> [Extrait présenté]
⟨

Notre objectif est celui de la facilitation de la requête par une indexation efficace. Le CD-ROM Rabelais de 1995 a été une étape, relativement satisfaisante dans la mesure où le logiciel Hyperbase (créé par Etienne Brunet) est très performant comme outil d’indexation et d’analyse statistique. Toutefois, il n’opérait pas ce qu’on appelle la « lemmatisation » et interprète comme des mots différents les chaînes de caractères idee, idée, ydee, ydée... L’usager est obligé d’imaginer de façon tâtonnante les différentes graphies, parfois bien éloignées de nos usages: qui irait chercher spontanément cymmetrie et filosofe ?

Principes de numérisation de la base Rabelais.

Le labeur de révision sur les originaux a demandé plusieurs années avant que nous n’aboutissions au texte prêt dès 1993 à être enregistré sur le CD-ROM. L’utilisation du disque et de la version Internet a permis en outre de déceler un certain nombre d’erreurs, corrigées pour la version « fac-dissimilé » (Poitiers, 1999) et une deuxième version Internet en préparation.

Le maintien de la ponctuation à l’identique est fondamental. Contrairement à ce que l’on pourrait penser, il n’y a pas encore d’ouvrage consacré entièrement aux systèmes de ponctuation au XVIe siècle, même si les travaux de Nina Catach, de Mireille Huchon et d’André Tournon ont beaucoup fait avancer nos connaissances dans ce domaine. Il manque une comparaison systématique avec les graphies en usage dans les manuscrits, et surtout une vision diachronique qui permette de voir ce qui réellement a changé avec l’apparition de l’imprimerie. Pour la Renaissance, il faudrait poursuivre les travaux de M. B. Parkes, G. Ouy et C. Marchello-Nizia. Dans la dernière version du Rabelais (celle du fac-dissimilé), même l’absence de point à la fin d’un paragraphe est respectée: en effet, certains manuscrits médiévaux montrent que le blanc pouvait marquer une fin de phrase ou de paragraphe, sans signe de ponctuation.

⟩

> [Section des données]
⟨

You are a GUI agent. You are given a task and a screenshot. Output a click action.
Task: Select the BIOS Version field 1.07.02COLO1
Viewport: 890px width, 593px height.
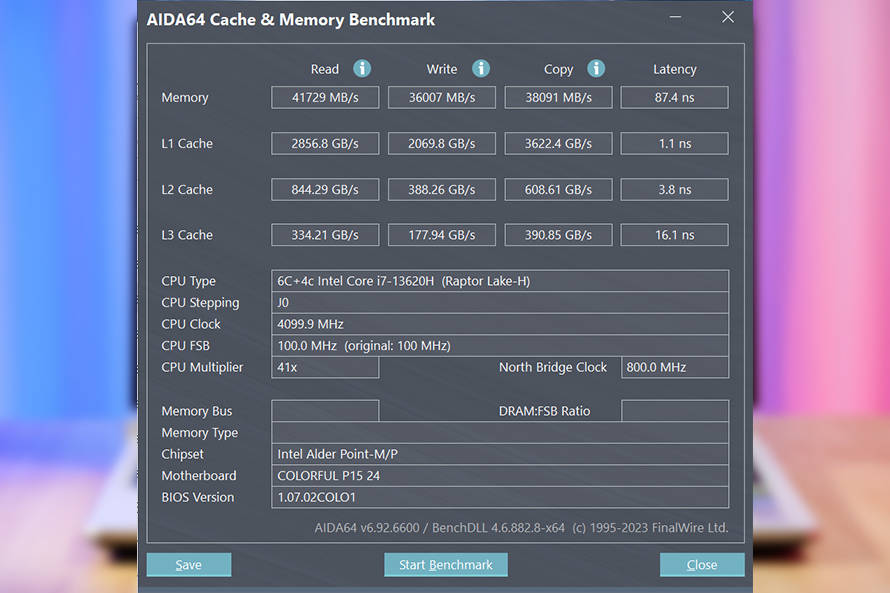499,497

⟩

> [Consigne A] Dans le texte sur la base Rabelais, quel logiciel a servi d'outil d'indexation et d'analyse statistique pour le CD-ROM de 1995 ?
> [Consigne B] Écrivez la suite du texte sur la base Rabelais après sa dernière phrase, s'il vous plaît.

> [Réponse attendue A] Le logiciel Hyperbase, créé par Etienne Brunet.

> [Réponse attendue B]
On nous a reproché de dissimiler i/j et u/v selon l’usage moderne. Si nous le faisons, c’est parce que le traitement informatique et l’indexation seraient inutilement compliqués par ce maintien. Ainsi, trois options ont été conservées :

1.- la dissimilation des i/j et u/v, avait déjà été proposée par Alberti et certains humanistes comme Pierre de La Ramée, qui souhaitaient la correspondance entre phonème et graphème; elle n’a guère été pratiquée avant la fin du siècle mais elle n’est pas non plus anachronique; elle permet d’établir sans manipulations supplémentaires un dictionnaire compatible avec les indexations du français moderne.

2.- la résolution des abréviations utilisées alors pour la justification à droite et le gain d’espace facilite aussi le traitement automatique. Si elles sont un critère important pour la bibliographie matérielle, ces abréviations n’ont pas toujours d’intérêt linguistique immédiat. Les travaux engagés dans ce domaine doivent de toute manière recourir au fac-similé ou à la copie exacte de l’exemplaire considéré [3].

3 - la suppression des tirets de continuation, qui ont pu être maintenus dans la version fac-dissimilé.

La consultation du « Corpus Montaigne » et du CD-ROM « Dictionnaires du XVIe et du XVIIe siècles » [4] ne nous a pas convaincus de la nécessité de reproduire informatiquement un texte strictement à l’identique. Les problèmes de police se posent constamment et, pour qui souhaite d’abord la consultation en ligne, l’incompatibilité avec les navigateurs usuels est un obstacle majeur. En revanche, une poly-édition telle qu’elle est préparée pour Chaucer présente tous les atouts d’une édition critique totale. Telle n’est pas notre ambition, qui est d’abord de pratiquer une lemmatisation sur un vaste corpus.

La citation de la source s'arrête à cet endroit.